[CPU only] Apple M1/2(Max/Ultra) (TSMC 5nm) vs AMD Zen 4 (TSMC 5nm) - Technical Analysis

pshufd · Nov 24, 2023

leman said:
You can do this on a stationary computer. But anything with a display and a battery is a problem…

Yup.

But you may get thermal throttling with a laptop too and I'd rather get numbers of what the capabilities of the system are.

MapleBeercules · Nov 24, 2023

Comparing M3 to anything right now is a bad comparison...
AMD 7000 was built on a known processor architecture, the m3 was built on a new architecture with terrible results both in yields and in quality. When TSMC switches over to N3E and apple makes a chip on that node, it will smoke anything AMD has on their roadmap for years to come.

N3B which all M3 processors are based upon is pure crap, infact apple is the only retailer who accepted any N3B products every other company turn down N3B because it was pure crap.

MRMSFC · Nov 24, 2023

MapleBeercules said:
Comparing M3 to anything right now is a bad comparison...
AMD 7000 was built on a known processor architecture, the m3 was built on a new architecture with terrible results both in yields and in quality. When TSMC switches over to N3E and apple makes a chip on that node, it will smoke anything AMD has on their roadmap for years to come.

N3B which all M3 processors are based upon is pure crap, infact apple is the only retailer who accepted any N3B products every other company turn down N3B because it was pure crap.

As a resident Apple Silicon fanboy;

It’s perfectly valid to compare two current competing products with each other. What you’ve suggested is like what another user suggested but in reverse (that comparing Intel v. Apple Silicon isn’t fair because of process node).

We should hold every product to the same standards.

name99 · Nov 24, 2023

Xiao_Xi said:
Statisticians use the standard deviation, not the percentage, to establish whether two points are significantly different or not.

Seriously dude?
OK, let me be very clear. When I say noise I mean there is nothing TECHNICALLY interesting in such small differences.
If you find such differences fascinating for whatever reason, go for it.

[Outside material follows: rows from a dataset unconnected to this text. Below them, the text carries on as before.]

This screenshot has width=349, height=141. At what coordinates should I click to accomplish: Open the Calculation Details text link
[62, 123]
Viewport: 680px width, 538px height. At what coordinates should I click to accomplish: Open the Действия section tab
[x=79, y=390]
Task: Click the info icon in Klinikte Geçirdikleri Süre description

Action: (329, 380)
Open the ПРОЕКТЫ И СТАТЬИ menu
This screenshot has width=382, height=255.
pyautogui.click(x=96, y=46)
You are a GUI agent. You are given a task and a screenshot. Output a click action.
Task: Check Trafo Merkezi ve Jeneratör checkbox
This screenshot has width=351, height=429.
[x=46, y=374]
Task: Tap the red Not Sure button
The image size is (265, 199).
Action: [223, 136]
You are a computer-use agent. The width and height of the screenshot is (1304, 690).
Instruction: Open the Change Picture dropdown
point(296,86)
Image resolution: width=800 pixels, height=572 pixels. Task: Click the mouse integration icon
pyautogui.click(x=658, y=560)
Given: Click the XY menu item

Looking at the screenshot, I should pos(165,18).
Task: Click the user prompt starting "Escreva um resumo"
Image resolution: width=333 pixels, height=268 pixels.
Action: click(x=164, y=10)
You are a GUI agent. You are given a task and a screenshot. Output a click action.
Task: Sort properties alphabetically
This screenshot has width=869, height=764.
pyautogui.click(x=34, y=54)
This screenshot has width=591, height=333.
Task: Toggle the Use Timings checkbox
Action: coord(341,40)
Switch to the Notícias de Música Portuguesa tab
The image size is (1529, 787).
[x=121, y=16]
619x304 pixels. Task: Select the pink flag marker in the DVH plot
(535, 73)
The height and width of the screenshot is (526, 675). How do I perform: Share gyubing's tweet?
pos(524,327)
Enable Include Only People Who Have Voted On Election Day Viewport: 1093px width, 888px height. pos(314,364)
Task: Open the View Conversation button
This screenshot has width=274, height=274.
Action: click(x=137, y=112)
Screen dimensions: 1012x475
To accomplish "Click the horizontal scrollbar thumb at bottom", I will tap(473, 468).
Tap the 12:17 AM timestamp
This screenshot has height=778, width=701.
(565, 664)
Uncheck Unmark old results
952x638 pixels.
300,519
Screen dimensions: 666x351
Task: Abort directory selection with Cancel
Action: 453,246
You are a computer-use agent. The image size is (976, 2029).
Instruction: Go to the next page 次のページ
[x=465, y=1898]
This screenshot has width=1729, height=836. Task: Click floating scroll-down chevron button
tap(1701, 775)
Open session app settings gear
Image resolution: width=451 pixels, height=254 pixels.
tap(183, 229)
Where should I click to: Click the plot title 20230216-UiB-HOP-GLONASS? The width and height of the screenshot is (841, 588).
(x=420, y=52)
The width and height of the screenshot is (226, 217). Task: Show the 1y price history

But don't be surprised when other people are simply UNINTERESTED in your trumpeting such numbers. They'd not interesting for clarifying tech differences between designs. They're not interesting for deciding to buy a new machine.

Xiao_Xi · Dec 5, 2023

HotChips just uploaded the presentations from the last conference.

Advance Program

A Symposium on High Performance Chips

www.hotchips.org

AMD made two presentations that may be interesting for this thread.
- AMD Next Generation “Zen 4” Core and 4th Gen AMD EPYCTM 9004 Server CPU

- AMD Ryzen 7040 Series Mobile Processor

Xiao_Xi · Feb 29, 2024

Can anyone confirm and explain this comment?

The chips you're used to have had decades of optimization to their automatic memory prefetching. Apples M1 etc do even better (they can speculate prefetch through a pointer which can make lots of data-structures a ton faster. Also for really high performance on x86, prefetching can often be a ~30% boost.

The chips you're used to have had decades of optimization to their automatic mem... | Hacker News

news.ycombinator.com

leman · Feb 29, 2024

Xiao_Xi said:
Can anyone confirm and explain this comment?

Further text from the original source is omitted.